Jailed PKK co-founder Abdullah Ocalan has said peace talks between his group and the Turkish state could come to an end by Wednesday. After visiting him in jail last week, Ocalan's brother Mehmet told reporters the PKK leader had said: “We will wait until Oct. 15. We will convey to the visiting delegations our thoughts. After that there will be nothing we can do.”
The peace process with the Kurds is one of the main initiatives of President Tayyip Erdogan's decade in power, and its potential collapse shows the difficulty Turkey has had in designing a Syria policy. Turkey has already taken in some 1.2 million refugees from Syria's three-year civil war, including 200,000 Kurds who fled the area around Kobani in recent weeks.
U.S. officials have expressed frustration at Erdogan's refusal to help them fight against Islamic State.
“TOO LATE FOR US”
The battle for Kobani has grinded for nearly a month, with Islamic State slowly advancing and now in control of much of the town. Kurdish fighters known as Popular Protection Units (YPG), allies of the PKK, are demanding Turkey allow arms across the border to help them resupply.
“There are fierce clashes, with no retreat or progress (by Islamic State). Yesterday, (IS) detonated three suicide car bombs in eastern Kobani,” said Ocalan Iso, deputy head of the Kobani defense council.
In the Turkish town of Suruc, 10 km (6 miles) from the Syrian frontier, a funeral for four female YPG fighters was being held. Hundreds at the cemetery chanted “Murderer Erdogan” in Turkish and also “long live YPG” in Kurdish.
Sehahmed, 42, at the cemetery to visit the grave of his son who was a YPG fighter and died only a few days ago, said if Turkey had intervened in Kobani, the town would have been saved.
“For days now they are just watching our people get killed. (U.S. President Barack) Obama is too late too. (Islamic State) is now inside the city, they're on the streets. The airstrikes won't work, it will only delay the inevitable. Its too late for us. Our poor people, we face one disaster after another.”
The U.S.-led coalition has hit Islamic State positions in and around the town but failed to halt the advance. At least six air strikes were heard from the Turkish side of the border on Tuesday. Gunfire and shelling were audible from the Turkish side, where Kurds, many with relatives fighting in Kobani, have maintained a vigil, watching the fighting from hillsides.
“I hear that people say (Islamic State) control the east and southeast but in fact they are scattered all across the city.
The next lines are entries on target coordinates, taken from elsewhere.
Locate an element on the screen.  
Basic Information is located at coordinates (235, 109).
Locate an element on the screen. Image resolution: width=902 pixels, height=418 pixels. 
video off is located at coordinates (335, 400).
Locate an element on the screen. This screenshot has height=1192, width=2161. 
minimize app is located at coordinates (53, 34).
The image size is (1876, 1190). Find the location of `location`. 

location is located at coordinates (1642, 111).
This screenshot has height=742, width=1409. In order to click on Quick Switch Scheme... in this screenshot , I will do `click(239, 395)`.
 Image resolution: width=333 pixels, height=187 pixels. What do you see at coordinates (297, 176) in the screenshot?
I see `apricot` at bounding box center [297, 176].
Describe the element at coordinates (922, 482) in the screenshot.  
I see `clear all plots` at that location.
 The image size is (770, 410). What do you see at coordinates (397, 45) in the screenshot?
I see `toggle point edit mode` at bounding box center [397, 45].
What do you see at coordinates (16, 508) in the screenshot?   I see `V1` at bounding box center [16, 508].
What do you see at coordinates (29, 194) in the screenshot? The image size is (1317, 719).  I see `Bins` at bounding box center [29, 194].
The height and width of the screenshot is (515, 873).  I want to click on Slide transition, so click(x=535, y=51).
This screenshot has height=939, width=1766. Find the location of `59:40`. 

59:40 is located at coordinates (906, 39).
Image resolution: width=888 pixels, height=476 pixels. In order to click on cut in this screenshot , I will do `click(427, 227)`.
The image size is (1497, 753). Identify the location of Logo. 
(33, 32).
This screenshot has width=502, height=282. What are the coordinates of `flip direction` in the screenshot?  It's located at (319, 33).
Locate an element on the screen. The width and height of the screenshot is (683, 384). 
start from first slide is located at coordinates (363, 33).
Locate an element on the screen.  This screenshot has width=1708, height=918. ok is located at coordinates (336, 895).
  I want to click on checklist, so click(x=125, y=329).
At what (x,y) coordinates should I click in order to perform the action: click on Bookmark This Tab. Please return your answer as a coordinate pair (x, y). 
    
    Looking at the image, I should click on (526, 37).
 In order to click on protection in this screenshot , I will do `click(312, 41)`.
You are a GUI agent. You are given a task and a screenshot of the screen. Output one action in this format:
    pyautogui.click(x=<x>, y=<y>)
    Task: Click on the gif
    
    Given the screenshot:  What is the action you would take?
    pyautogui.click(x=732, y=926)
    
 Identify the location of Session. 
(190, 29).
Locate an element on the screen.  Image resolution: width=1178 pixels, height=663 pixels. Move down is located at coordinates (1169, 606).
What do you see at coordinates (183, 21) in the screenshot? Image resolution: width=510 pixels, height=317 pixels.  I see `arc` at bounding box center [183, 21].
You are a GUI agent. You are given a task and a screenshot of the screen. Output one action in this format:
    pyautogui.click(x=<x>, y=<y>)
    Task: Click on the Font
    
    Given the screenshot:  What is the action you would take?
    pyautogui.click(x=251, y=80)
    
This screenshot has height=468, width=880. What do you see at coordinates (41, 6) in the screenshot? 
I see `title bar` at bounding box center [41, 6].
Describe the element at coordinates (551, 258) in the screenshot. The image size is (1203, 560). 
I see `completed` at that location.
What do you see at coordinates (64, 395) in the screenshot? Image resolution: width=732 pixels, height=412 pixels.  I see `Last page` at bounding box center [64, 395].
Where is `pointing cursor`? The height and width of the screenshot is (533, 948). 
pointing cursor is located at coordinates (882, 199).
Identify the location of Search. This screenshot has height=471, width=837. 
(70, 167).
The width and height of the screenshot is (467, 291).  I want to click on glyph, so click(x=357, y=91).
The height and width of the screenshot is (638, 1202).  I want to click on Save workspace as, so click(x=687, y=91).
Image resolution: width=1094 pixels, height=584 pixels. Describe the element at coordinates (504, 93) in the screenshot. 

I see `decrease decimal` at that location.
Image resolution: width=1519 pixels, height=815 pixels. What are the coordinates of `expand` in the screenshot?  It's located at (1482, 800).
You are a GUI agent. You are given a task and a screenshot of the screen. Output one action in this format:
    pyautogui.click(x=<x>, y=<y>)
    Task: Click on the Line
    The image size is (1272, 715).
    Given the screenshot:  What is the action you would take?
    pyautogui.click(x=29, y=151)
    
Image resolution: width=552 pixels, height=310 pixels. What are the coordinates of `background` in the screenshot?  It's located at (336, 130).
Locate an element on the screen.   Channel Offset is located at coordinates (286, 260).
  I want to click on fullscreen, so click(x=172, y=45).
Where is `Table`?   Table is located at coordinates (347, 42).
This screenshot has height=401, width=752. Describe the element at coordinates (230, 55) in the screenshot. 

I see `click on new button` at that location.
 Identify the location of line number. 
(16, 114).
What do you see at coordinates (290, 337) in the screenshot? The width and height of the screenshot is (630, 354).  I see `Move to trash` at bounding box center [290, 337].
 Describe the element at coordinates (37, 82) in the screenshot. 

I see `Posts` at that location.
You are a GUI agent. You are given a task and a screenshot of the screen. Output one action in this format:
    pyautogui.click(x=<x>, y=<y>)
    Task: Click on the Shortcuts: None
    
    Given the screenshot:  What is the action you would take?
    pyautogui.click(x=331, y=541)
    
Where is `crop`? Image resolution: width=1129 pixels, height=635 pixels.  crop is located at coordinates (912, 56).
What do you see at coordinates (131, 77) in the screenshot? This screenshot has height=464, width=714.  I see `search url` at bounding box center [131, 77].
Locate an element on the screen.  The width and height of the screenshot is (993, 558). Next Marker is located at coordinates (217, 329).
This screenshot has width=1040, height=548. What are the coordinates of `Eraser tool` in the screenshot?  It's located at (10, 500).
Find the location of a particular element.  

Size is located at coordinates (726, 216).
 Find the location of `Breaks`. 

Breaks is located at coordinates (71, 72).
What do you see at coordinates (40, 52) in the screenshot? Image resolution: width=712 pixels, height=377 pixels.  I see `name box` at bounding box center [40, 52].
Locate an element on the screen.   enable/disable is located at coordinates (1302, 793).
That is why clashes are taking place pretty much everywhere,” Adil Selmo, 28, said as he stood on the Turkish said.
He said his brother-in-law was still in Kobani and no weapons or ammunition had made it into the town.
Obama will discuss a strategy to counter Islamic State on Tuesday with military leaders from 20 countries, including Turkey, Arab states and Western allies, amid growing pressure to do more to stop the militants' advance.
Kurds in neighboring Iraq, who are also fighting hard against Islamic State, said they had sent ammunition to help their brethren in Syria make their stand in Kobani. Alan Othman, a Syrian Kurdish media official, said the shipment was trapped in another part of Syria and could not get to Kobani without help from Turkey opening a supply corridor.
In Iraq, Kurdish forces and government troops have rolled back some Islamic State gains in the north of the country in recent weeks, but the fighters have advanced in the west, seizing territory in the Euphrates valley within striking distance of the capital Baghdad.
The United States used helicopter gunships against the militants last week for the first time to prevent what Washington described as a threat to Baghdad's airport.
The White House says it will not send U.S. forces back into ground combat in Iraq, where Obama withdrew all troops in 2011 after an eight year occupation. U.S. commanders have spoken of increasing U.S. advice and support for Iraqi ground forces.